#### WHAT IS BEING ASKED:
A word-for-word copy of the listing that follows is required.

#### TASK DATA:
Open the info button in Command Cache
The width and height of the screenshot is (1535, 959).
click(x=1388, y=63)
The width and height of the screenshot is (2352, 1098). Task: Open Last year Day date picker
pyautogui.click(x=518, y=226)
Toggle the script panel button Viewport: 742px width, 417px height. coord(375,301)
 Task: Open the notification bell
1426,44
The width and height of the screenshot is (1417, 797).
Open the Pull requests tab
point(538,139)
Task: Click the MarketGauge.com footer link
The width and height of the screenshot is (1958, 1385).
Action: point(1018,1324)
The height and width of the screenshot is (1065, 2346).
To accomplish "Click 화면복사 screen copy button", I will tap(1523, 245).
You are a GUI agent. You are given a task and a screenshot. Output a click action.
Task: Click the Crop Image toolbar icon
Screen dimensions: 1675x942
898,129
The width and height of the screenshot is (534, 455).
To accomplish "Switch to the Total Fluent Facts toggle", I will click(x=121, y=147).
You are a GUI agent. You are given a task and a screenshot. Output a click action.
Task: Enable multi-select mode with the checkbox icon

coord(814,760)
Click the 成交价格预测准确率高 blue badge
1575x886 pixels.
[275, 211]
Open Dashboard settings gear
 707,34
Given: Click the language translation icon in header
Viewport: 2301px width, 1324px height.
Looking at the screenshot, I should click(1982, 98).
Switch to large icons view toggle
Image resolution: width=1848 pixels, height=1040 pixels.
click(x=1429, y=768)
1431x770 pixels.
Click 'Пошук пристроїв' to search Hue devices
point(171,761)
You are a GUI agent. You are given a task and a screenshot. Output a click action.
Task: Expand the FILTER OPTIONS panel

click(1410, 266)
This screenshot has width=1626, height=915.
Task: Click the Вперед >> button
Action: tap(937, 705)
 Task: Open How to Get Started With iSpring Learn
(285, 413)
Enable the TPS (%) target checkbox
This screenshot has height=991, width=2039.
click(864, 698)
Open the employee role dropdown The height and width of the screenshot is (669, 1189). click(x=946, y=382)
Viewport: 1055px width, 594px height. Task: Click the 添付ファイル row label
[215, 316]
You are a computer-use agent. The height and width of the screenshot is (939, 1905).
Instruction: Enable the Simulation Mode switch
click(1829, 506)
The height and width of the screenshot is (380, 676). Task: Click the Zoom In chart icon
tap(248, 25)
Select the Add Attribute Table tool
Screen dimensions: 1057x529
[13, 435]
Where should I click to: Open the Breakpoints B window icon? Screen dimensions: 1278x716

#### FINAL ANSWER:
Open the info button in Command Cache
The width and height of the screenshot is (1535, 959).
click(x=1388, y=63)
The width and height of the screenshot is (2352, 1098). Task: Open Last year Day date picker
pyautogui.click(x=518, y=226)
Toggle the script panel button Viewport: 742px width, 417px height. coord(375,301)
 Task: Open the notification bell
1426,44
The width and height of the screenshot is (1417, 797).
Open the Pull requests tab
point(538,139)
Task: Click the MarketGauge.com footer link
The width and height of the screenshot is (1958, 1385).
Action: point(1018,1324)
The height and width of the screenshot is (1065, 2346).
To accomplish "Click 화면복사 screen copy button", I will tap(1523, 245).
You are a GUI agent. You are given a task and a screenshot. Output a click action.
Task: Click the Crop Image toolbar icon
Screen dimensions: 1675x942
898,129
The width and height of the screenshot is (534, 455).
To accomplish "Switch to the Total Fluent Facts toggle", I will click(x=121, y=147).
You are a GUI agent. You are given a task and a screenshot. Output a click action.
Task: Enable multi-select mode with the checkbox icon

coord(814,760)
Click the 成交价格预测准确率高 blue badge
1575x886 pixels.
[275, 211]
Open Dashboard settings gear
 707,34
Given: Click the language translation icon in header
Viewport: 2301px width, 1324px height.
Looking at the screenshot, I should click(1982, 98).
Switch to large icons view toggle
Image resolution: width=1848 pixels, height=1040 pixels.
click(x=1429, y=768)
1431x770 pixels.
Click 'Пошук пристроїв' to search Hue devices
point(171,761)
You are a GUI agent. You are given a task and a screenshot. Output a click action.
Task: Expand the FILTER OPTIONS panel

click(1410, 266)
This screenshot has width=1626, height=915.
Task: Click the Вперед >> button
Action: tap(937, 705)
 Task: Open How to Get Started With iSpring Learn
(285, 413)
Enable the TPS (%) target checkbox
This screenshot has height=991, width=2039.
click(864, 698)
Open the employee role dropdown The height and width of the screenshot is (669, 1189). click(x=946, y=382)
Viewport: 1055px width, 594px height. Task: Click the 添付ファイル row label
[215, 316]
You are a computer-use agent. The height and width of the screenshot is (939, 1905).
Instruction: Enable the Simulation Mode switch
click(1829, 506)
The height and width of the screenshot is (380, 676). Task: Click the Zoom In chart icon
tap(248, 25)
Select the Add Attribute Table tool
Screen dimensions: 1057x529
[13, 435]
Where should I click to: Open the Breakpoints B window icon? Screen dimensions: 1278x716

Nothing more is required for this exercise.